---------- Text segment
I've heard that Perl is the go-to language for string manipulation (and line noise ;). Can someone provide examples and comparisons with other language(s) to show me why?
It is very subjective, so I wouldn't say that Perl is the best choice, but it is certainly a valid choice for string manipulation. Other alternatives are Tcl, Python, AWK, etc.
I like Perl's capabilities because it has excellent support (better than POSIX as pointed out in the comment) for fast regexs and the implicit variables makes it easy to do basic string crunching with very little code.
If you have a *nix background a lot of what you already know will apply to Perl as well, which makes it fairly easy to pick up for a lot of people.
Perl -> Practical Extraction and Reporting Language
Perl's strength(when it comes to string processing) lies in it's very powerful Regular expression engine.
Because of this there are many people in the field of BioInformatics using Perl as their
main tool, hence the large number of posts about BioPerl on PerlMonks . In BioInformatics they work with strings a lot , they call them "sequences"(I don't know much about this).
Perlmonks.org is the heart of the Perl community, check out the immense number of hits
when you search for site:perlmonks.org regex 20,000 hits
You cannot ignore the sheer number of modules on CPAN:
375 modules under the namespace String on CPAN(Perl's module repository)
241 in Regex namespace
156 in Regexp namespace.
This is very clear evidence that Perl is a very powerful language when it comes to string processing.
So if you want to do some string processing and you're using Perl, you've got it covered :)
--------------------
What this exercise asks -
A) According to the Perl thread, how many CPAN modules fall under the String namespace?
B) Write out everything in the Perl thread from "I've heard that" down to "Python, AWK, etc.".
---------- Given information
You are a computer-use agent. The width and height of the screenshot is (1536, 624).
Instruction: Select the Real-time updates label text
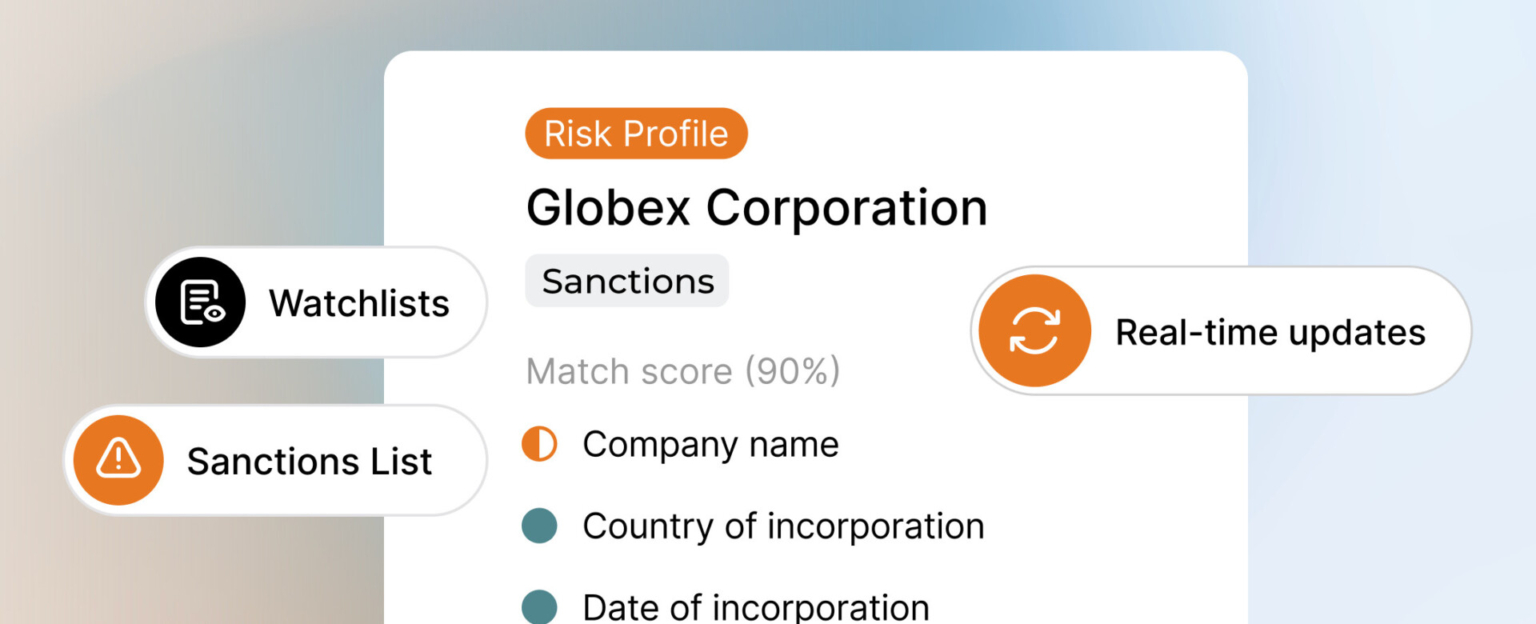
--------------------
Per-task outputs -
A) 375 modules

B)
I've heard that Perl is the go-to language for string manipulation (and line noise ;). Can someone provide examples and comparisons with other language(s) to show me why?
It is very subjective, so I wouldn't say that Perl is the best choice, but it is certainly a valid choice for string manipulation. Other alternatives are Tcl, Python, AWK, etc.